Context evaporates between sessions. In a project spanning weeks, each new session requires re-explaining constraints that may then be reinterpreted differently. Persistent, structured specifications carry intent across sessions so the AI starts each conversation with the same understanding you built up over weeks.

Specs as Context Engineering

The core shift: write the what and why before you let AI generate the how. A spec doesn’t have to be a formal document. It can be a PRD, a set of user stories, an architecture decision record, an API contract, or a markdown file that defines what “done” looks like for a feature.

The reframe that unlocked this for me: specs aren’t bureaucracy. They’re context engineering. AI performs better with rich, structured context. Specs are that context — reusable, persistent, version-controlled. Better inputs produce better outputs.

What This Looks Like in Practice

Instead of open-ended iteration (“build me an auth system” followed by fifteen rounds of correction), you provide a focused brief: requirements, constraints, and completion criteria. With acceptance criteria written before implementation begins, you’re checking against definite requirements rather than an approximation of what you had in mind.

The upfront cost is real — roughly an hour for a substantial feature. But it replaces three or four hours of correction cycles and produces an artifact that persists beyond the session: useful for onboarding, code review, and the next AI session that would otherwise start from scratch.

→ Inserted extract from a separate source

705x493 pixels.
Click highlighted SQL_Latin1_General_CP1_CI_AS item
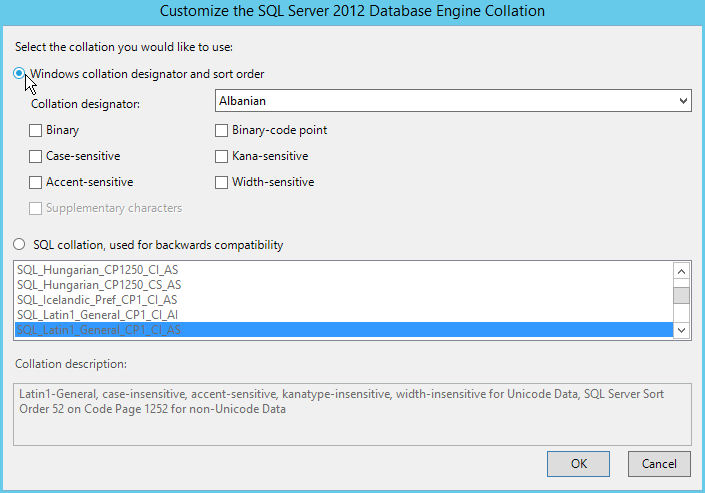[x=98, y=330]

AI can help write the spec itself — asking clarifying questions, drafting requirements, surfacing edge cases you hadn’t considered. Humans maintain final ownership. But the thinking the specification requires is the point, not the particular framework you use to capture it.

The Tooling Landscape

Several tools have emerged to formalise this approach:

  • Taproot — full-process SDD with requirements as repository files, dual representation, traceability from intent to implementation, and commit-time enforcement
  • BMAD — multi-agent framework with specialised AI personas producing structured handoffs between phases
  • GitHub Spec Kit — open-source CLI built around a project governance “constitution”
  • Amazon Kiro — VS Code extension with a native spec mode
  • Tessl — a more radical approach where specs are the maintained artifact and code is fully generated from them

Many teams practice lightweight SDD without any of these — maintaining a persistent context file (CLAUDE.md for Claude, a system prompt for others) that captures project constraints and conventions. That alone moves you most of the way there.

This Isn’t Waterfall

Waterfall assumed you could perfect requirements upfront and execute linearly. Spec-driven development assumes the opposite — requirements evolve, and that’s fine. The difference is that changes are tracked systematically. Requirements are versioned, not patched into conversations and lost when you close the tab.

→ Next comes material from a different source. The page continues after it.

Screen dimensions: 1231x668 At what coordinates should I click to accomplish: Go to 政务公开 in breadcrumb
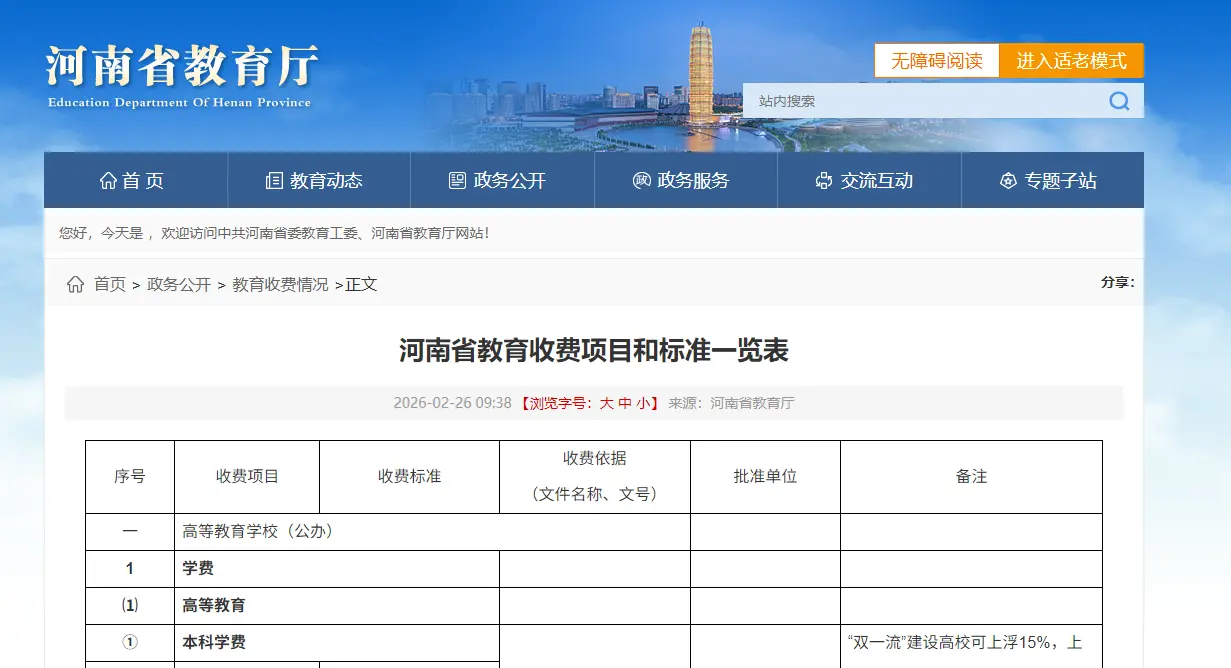tap(179, 285)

SDD extends agile’s original intent: user stories were contracts between developers and stakeholders. Spec-driven development extends that contract to include AI as a third party — one that needs the same explicit agreements humans do, just in a form it can actually reference.

Try It

No framework required. Pick one feature that currently takes multiple rounds of correction to get right. Before you open your AI assistant, spend thirty minutes writing down: what you’re building, why, what constraints apply, and what “done” looks like. Write it in a markdown file.

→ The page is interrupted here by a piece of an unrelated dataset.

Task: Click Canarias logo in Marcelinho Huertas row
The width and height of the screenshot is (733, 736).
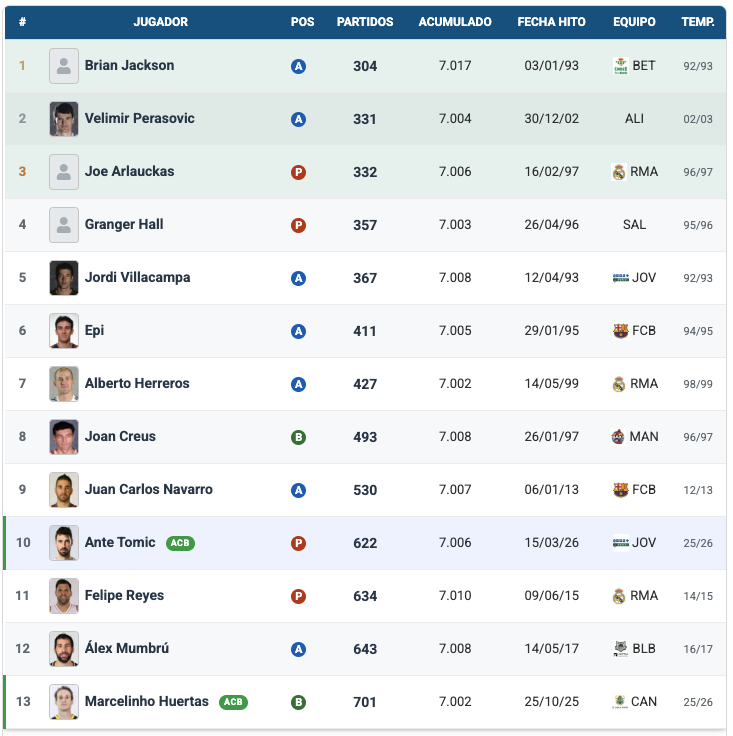Action: click(620, 702)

Then hand that document to your AI before anything else.

The value isn’t in the document format or the tooling. It’s in the thinking the specification requires. Once you’ve written it, you’ll notice the AI’s first response is closer. When it isn’t, you have something concrete to point to.

The best AI engineers of 2026 won’t be the best prompters. They’ll be the ones who figured out that a good spec is the highest-leverage input you can give.